ACTION ITEM - The lines to repeat are those below from the one containing "Política de Privacidade. (766, 2092)" down to the one containing "1 [tab] (329, 525)", both included; reproduce them exactly and nothing else.

THE INPUT -
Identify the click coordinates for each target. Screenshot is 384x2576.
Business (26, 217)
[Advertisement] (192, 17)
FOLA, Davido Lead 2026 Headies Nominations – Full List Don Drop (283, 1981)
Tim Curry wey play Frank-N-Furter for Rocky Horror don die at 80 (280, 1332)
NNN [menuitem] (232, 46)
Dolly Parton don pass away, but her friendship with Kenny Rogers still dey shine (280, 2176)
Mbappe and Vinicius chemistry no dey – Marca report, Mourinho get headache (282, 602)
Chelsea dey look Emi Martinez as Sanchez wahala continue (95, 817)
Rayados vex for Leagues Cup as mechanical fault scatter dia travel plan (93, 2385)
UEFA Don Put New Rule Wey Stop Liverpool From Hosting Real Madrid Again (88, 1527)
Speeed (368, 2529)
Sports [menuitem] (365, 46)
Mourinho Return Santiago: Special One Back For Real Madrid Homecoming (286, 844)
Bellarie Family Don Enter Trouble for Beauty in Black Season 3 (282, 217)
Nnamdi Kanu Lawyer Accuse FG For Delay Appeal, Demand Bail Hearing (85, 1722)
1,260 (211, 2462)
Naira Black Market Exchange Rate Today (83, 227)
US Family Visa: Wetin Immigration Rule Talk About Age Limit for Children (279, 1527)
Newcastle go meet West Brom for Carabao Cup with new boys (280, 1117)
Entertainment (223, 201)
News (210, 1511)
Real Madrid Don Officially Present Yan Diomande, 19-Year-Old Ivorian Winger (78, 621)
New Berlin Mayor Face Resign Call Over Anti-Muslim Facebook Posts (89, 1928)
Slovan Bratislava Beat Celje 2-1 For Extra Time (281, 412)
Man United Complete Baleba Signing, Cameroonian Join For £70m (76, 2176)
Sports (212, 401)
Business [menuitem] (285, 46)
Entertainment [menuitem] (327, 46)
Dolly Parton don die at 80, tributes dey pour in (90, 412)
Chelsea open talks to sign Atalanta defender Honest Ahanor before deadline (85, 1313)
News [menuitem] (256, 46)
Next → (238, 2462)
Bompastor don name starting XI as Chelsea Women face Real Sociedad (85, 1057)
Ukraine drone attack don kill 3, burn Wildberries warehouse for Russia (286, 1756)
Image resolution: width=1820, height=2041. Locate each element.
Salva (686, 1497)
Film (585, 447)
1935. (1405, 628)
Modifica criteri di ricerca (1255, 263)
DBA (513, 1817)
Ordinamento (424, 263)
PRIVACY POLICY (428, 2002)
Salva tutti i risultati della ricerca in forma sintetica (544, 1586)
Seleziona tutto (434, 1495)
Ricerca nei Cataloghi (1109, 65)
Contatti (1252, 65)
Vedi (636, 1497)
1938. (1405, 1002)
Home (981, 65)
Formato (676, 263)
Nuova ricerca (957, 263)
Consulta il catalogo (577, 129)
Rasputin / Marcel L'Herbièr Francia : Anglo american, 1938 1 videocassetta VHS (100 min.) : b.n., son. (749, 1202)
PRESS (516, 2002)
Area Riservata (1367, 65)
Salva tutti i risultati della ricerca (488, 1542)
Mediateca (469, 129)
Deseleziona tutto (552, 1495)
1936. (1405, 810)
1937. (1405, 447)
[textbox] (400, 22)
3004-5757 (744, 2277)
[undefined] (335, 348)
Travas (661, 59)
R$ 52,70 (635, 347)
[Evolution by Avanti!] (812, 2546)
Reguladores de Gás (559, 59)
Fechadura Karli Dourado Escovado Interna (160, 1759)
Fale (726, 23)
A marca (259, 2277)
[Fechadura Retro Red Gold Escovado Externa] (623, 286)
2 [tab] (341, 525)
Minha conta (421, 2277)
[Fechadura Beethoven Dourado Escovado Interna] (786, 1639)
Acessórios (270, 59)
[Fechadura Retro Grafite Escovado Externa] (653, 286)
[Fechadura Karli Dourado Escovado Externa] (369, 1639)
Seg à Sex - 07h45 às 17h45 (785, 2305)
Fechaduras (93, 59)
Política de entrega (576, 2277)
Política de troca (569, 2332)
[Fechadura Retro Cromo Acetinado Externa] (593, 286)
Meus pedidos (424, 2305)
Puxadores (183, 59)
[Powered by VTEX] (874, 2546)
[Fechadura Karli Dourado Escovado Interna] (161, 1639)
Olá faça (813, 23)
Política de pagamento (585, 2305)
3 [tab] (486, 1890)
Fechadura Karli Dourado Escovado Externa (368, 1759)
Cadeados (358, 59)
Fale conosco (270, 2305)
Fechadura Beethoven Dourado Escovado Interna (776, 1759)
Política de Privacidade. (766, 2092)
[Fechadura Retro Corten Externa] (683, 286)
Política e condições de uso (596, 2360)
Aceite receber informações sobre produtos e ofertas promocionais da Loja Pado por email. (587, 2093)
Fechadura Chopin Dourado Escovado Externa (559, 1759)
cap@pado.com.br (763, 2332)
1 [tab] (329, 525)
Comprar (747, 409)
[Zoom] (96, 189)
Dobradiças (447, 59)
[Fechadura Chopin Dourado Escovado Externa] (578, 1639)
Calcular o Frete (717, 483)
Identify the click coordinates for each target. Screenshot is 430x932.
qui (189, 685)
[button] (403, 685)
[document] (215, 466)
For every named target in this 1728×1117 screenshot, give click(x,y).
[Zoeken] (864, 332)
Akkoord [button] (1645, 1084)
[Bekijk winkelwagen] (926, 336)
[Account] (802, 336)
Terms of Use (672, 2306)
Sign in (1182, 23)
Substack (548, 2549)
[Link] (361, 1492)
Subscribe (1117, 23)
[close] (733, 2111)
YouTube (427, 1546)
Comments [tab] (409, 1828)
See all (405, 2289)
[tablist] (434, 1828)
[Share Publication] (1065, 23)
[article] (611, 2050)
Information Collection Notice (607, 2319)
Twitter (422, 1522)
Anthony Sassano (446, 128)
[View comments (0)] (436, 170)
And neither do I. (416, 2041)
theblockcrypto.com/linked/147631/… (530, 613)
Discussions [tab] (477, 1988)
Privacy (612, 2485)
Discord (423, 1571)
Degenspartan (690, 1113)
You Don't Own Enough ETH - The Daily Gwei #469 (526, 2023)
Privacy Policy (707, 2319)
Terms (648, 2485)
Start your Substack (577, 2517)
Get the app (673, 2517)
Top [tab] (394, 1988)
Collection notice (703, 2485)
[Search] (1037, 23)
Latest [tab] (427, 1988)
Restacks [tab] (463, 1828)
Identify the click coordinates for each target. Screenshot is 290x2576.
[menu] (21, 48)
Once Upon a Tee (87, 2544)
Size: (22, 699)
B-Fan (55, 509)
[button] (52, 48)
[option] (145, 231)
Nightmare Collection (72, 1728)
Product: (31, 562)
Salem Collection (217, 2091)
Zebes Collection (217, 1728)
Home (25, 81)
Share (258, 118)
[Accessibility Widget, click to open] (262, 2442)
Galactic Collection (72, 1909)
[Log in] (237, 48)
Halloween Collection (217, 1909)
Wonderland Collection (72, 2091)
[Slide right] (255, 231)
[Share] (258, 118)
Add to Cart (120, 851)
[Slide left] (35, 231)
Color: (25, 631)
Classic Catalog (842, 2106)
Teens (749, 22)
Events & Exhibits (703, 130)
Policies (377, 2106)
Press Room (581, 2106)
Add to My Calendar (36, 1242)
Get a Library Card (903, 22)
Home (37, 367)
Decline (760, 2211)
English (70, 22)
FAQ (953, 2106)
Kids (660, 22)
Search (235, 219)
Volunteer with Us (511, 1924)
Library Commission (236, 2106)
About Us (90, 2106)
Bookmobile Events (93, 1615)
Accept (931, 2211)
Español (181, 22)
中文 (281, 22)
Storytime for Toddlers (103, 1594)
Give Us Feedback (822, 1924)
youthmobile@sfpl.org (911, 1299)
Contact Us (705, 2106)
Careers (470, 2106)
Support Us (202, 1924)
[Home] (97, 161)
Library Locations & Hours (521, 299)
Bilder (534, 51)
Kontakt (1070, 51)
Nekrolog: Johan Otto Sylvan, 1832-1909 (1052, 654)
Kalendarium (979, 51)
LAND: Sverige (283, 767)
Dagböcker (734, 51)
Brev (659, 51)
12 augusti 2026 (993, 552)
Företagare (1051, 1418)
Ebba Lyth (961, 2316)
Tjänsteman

EXERCISE ANSWER -
Política de Privacidade. (766, 2092)
[Fechadura Retro Corten Externa] (683, 286)
Política e condições de uso (596, 2360)
Aceite receber informações sobre produtos e ofertas promocionais da Loja Pado por email. (587, 2093)
Fechadura Chopin Dourado Escovado Externa (559, 1759)
cap@pado.com.br (763, 2332)
1 [tab] (329, 525)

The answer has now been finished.